Als wissenschaftlicher Partner sind wir in zahlreichen Netzwerken des Landes NRW aktiv. Im Virtuellen Institut (VI) „Transformation- Energiewende NRW“ begleiten und unterstützen wir den nachhaltigen Umbau des Energieversorgungssystems in Nordrhein-Westfalen aus wissenschaftlicher Perspektive, im Virtuellen Institut Smart Energy bringen wir uns zum Thema Digitalisierung der Energiewirtschaft ein.

Als wissenschaftlicher Partner in Reallaboren wie DoNaPart begleiten wir die nachhaltige Quartiersentwicklung in Bodelschwingh, eines Stadtteils von Dortmund.

Im Strukturwandel zum Braunkohleausstieg des Rheinischen Reviers sind wir u. a. in Projekten wie dem Innovationspark Jüchen, dem Wasserstoffnetzwerk In4climate Rheinisches Revier und dem Wasserstoffhub Bedburg eingebunden.

Was ist wichtig, wenn der Wandel erfolgreich verlaufen soll?

Es geht in erster Linie darum, Mut zu entwickeln, um bisherige Gewohnheiten und Geschäftsmodelle zu ändern. Dazu braucht es auch ein gemeinschaftliches Vertrauen in den Prozess.

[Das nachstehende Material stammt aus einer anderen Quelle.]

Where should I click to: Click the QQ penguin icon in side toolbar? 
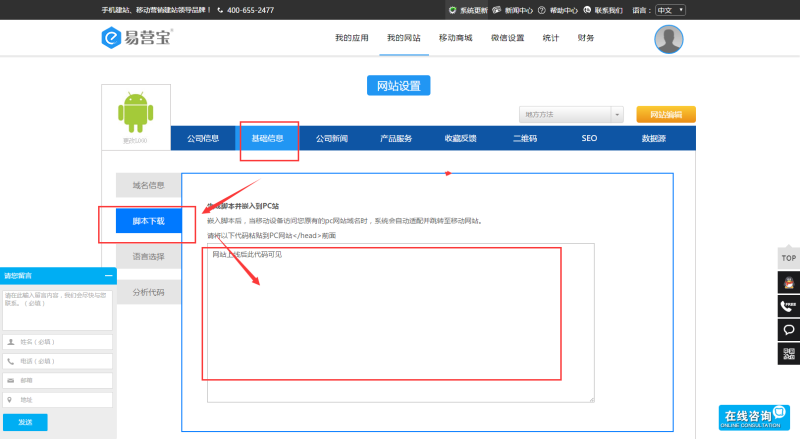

Wichtig sind hier eine solide Wissensbasis sowie eine Transparenz in die Abläufe, um ein robustes Verständnis für die Lösungswege zu entwickeln. In den Schulen muss es eine optimale Wissensvermittlung geben. Ressourcen sowie Ansprechpartner müssen auch auf kommunaler Ebene zur Verfügung stehen.

Neuartige Geschäftsmodelle sind zu entwickeln, die eine Transformation erfolgreich bestehen. Ein großes Potenzial ergibt sich dann, wenn neben dem persönlichen Vorteil auch der gesellschaftliche Nutzen als Entscheidungsmaßstab angelegt wird.

Finanzierungsinstrumente setzen immer mehr auf Nachhaltigkeitsprinzipien. Mittlerweile bekennen sich große börsennotierte Unternehmen zu Nachhaltigkeit und Kreislaufwirtschaft, so kommt es zu einem gewissen Zwang zum Mithalten. Damit wird es möglich, eine breite Veränderung als positiv zu erleben. Schließlich müssen bei der Bewertung der Prozesse aber auch weiche Faktoren einfließen, Werte wie Zusammengehörigkeit oder einfach Zufriedenheit berücksichtigt werden.